▶ _Work request_: Output the listing word for word, minus pictures.

==== Supplied entries ====

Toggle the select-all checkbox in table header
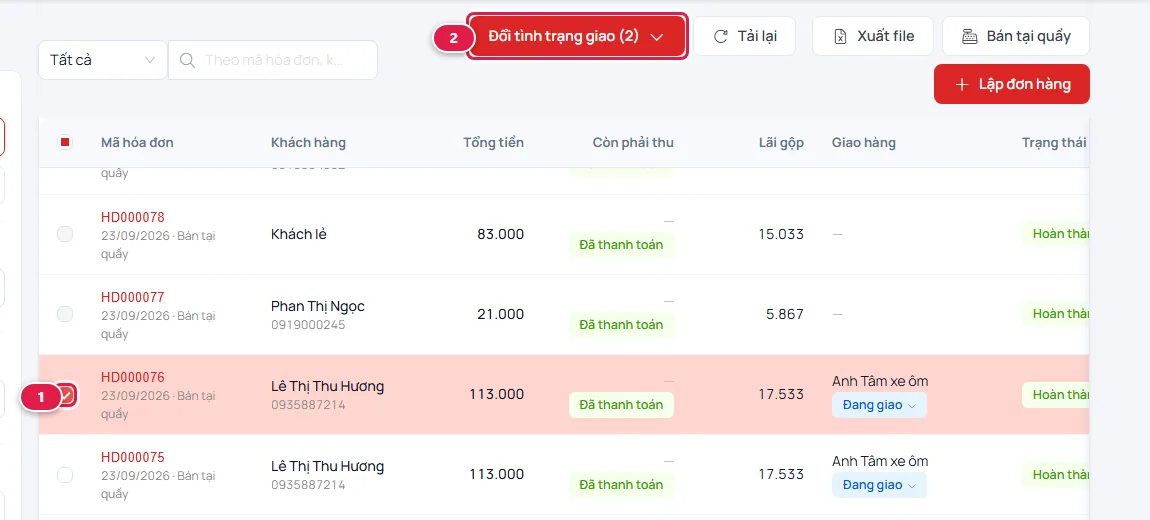The width and height of the screenshot is (1150, 520). click(65, 142)
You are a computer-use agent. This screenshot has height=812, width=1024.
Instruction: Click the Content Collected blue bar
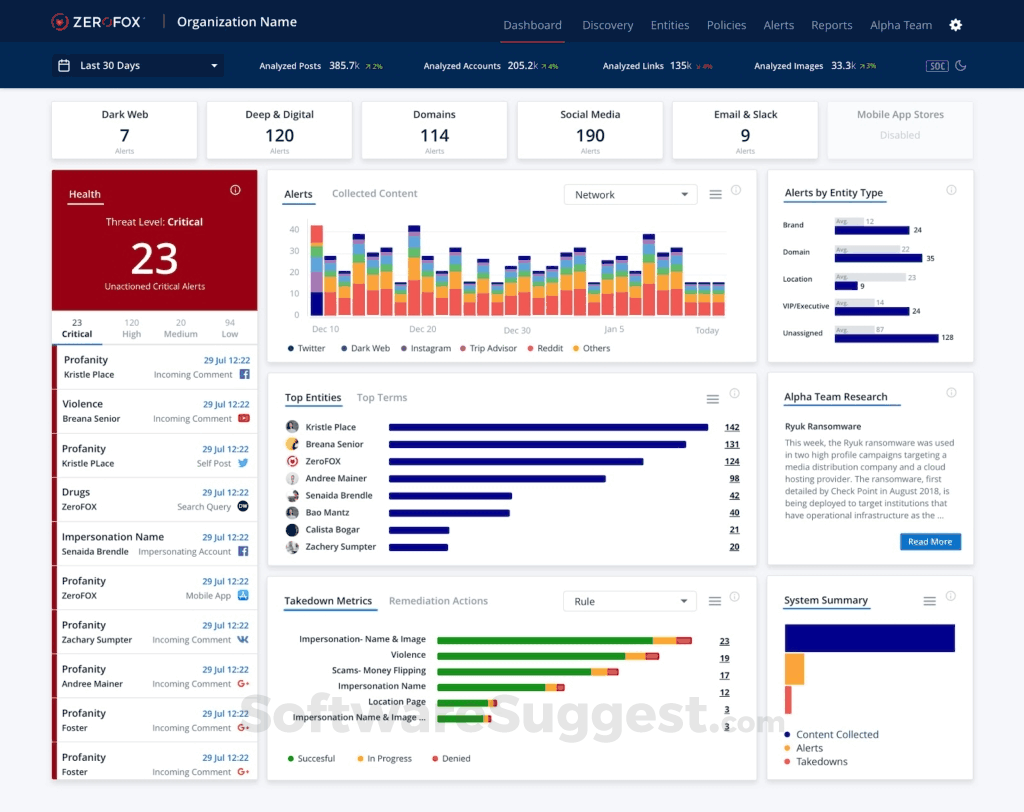coord(869,638)
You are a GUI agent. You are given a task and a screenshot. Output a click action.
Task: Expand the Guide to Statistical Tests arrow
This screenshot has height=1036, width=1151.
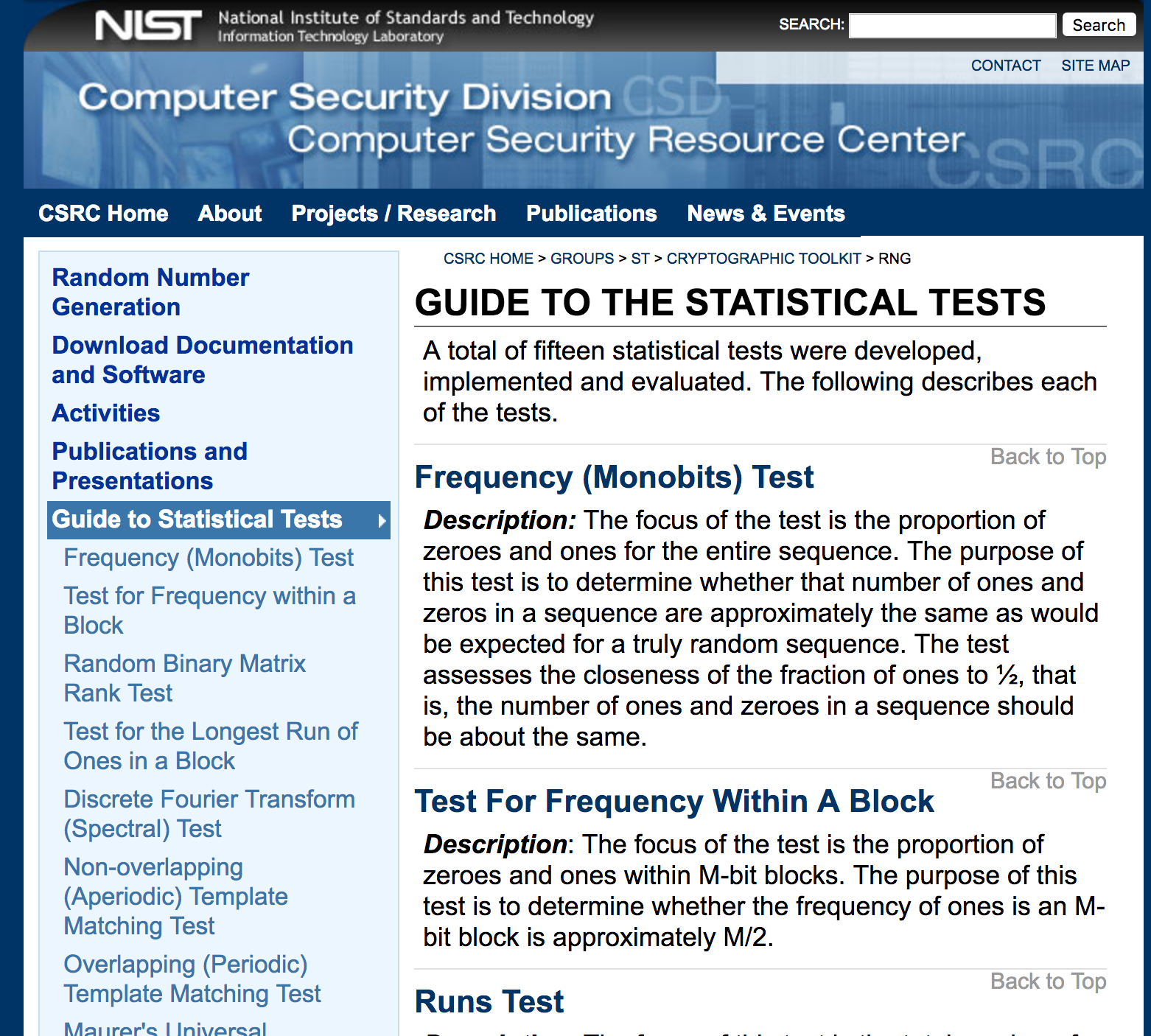(x=382, y=520)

====

▶ _Response below_:
Toggle the select-all checkbox in table header
The width and height of the screenshot is (1150, 520). click(65, 142)
You are a computer-use agent. This screenshot has height=812, width=1024.
Instruction: Click the Content Collected blue bar
coord(869,638)
You are a GUI agent. You are given a task and a screenshot. Output a click action.
Task: Expand the Guide to Statistical Tests arrow
This screenshot has height=1036, width=1151.
(x=382, y=520)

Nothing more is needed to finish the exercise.